Asian share markets crept ahead on Thursday after upbeat U.S. economic data took some of the sting out of the latest Brexit scare, while the Australian dollar briefly dipped as the country's triple A credit rating came under threat.
Wall Street got a boost from Institute for Supply Management data showing U.S. service sector activity hit a seven-month high in June as new orders surged and companies hired more workers.
Spot gold, which touched its highest since March 2014 at $1,374.91 on Wednesday, was trading up 0.3 percent at $1,366.86 an ounce by 0644 GMT.
U.S. gold was up 0.1 percent at $1,369.
"Everyone is waiting for the U.S. non-farm payroll data for June due on Friday. Hence, not many people are trading and hence prices are stable," said William Wong, assistant head of dealing for Wing Fung's precious metals desk.
Investors will be watching out for the data following a slowdown in hiring during May. A further weakness in hiring could be an indication that the U.S. Federal Reserve may not raise interest rates anytime soon amid the economic uncertainty following the Brexit vote.
Fed policymakers in June decided that interest rate hikes should stay on hold until they have a handle on the consequences of Britain's vote on EU membership, according to the minutes from the Fed's June policy meeting released on Wednesday.
Gold is highly sensitive to rising rates, which lift the opportunity cost of holding non-yielding assets such as bullion, while boosting the dollar, in which it is priced.

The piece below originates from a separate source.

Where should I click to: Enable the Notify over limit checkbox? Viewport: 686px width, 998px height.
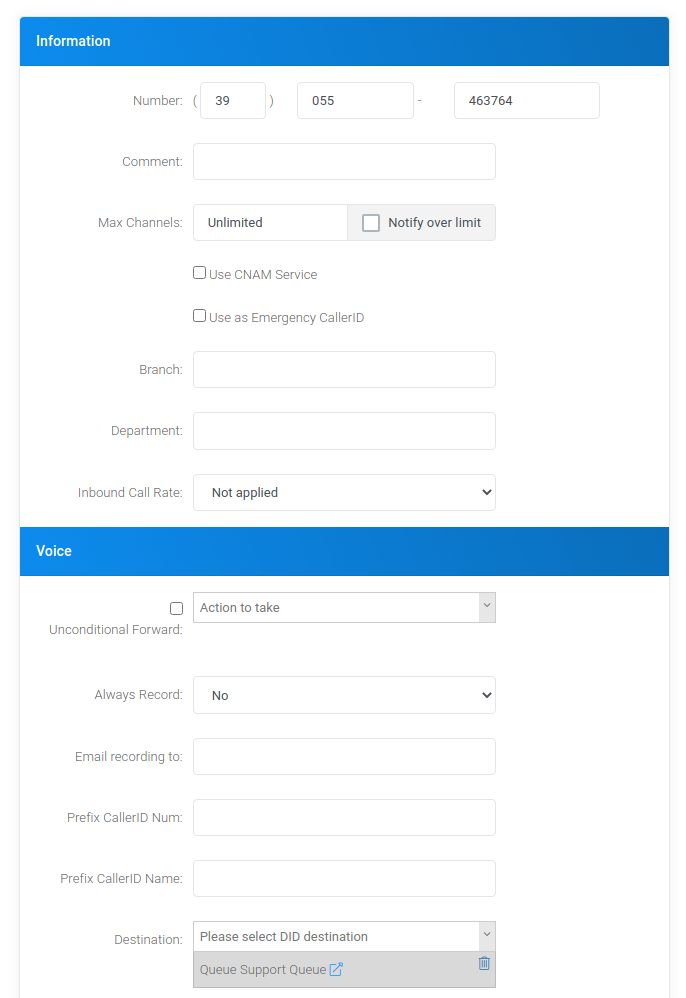pos(370,223)
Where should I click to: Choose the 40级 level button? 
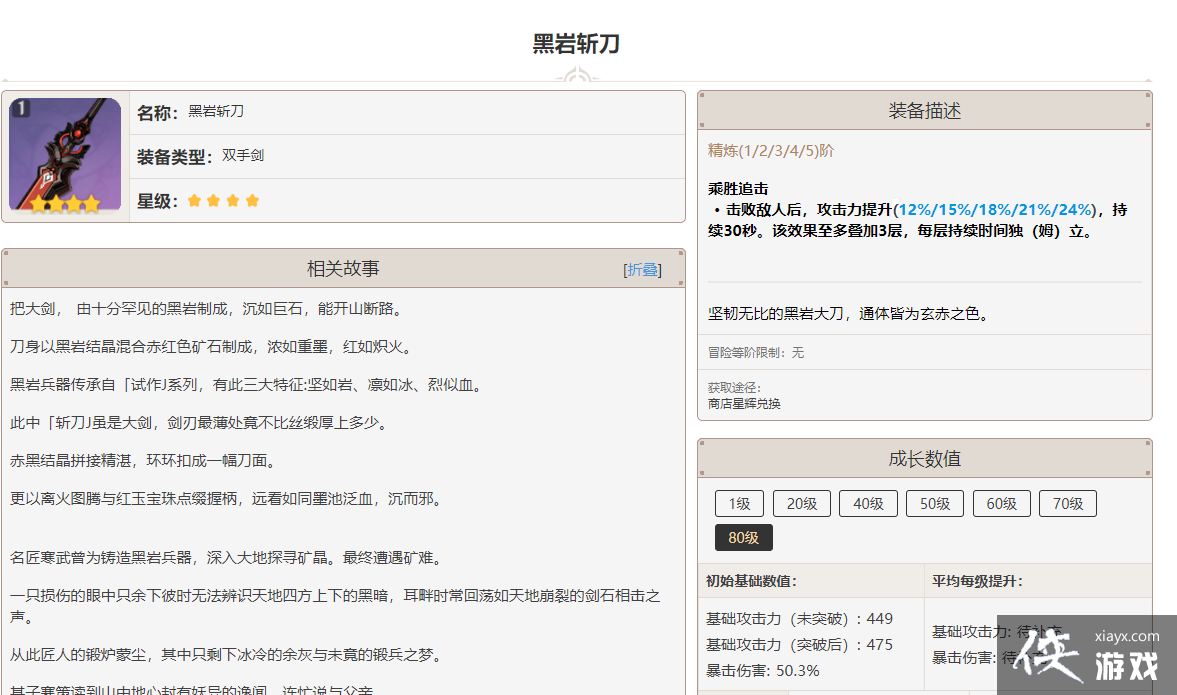click(x=868, y=504)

"While we expect gold to keep moving higher, we detect that it is running into increased profit taking. Also how much more safe-haven demand and Brexit-related-buying gold is likely to receive in the short term are both unclear," HSBC analyst James Steel said in a note.
The immediate resistance for gold is on the topside of $1,375.50 an ounce while immediate support lies around $1,365 and then $1,357-58, MKS Group trader James Gardiner wrote in a note.
Holdings in SPDR Gold Trust, the world's largest gold-backed exchange-traded fund, fell 0.03 percent to 982.44 tonnes on Wednesday.
Silver was up 0.1 percent at $20.08.
Among other precious metals, platinum and Palladium were steady at $1,083.74 an ounce and $604.90 an ounce respectively.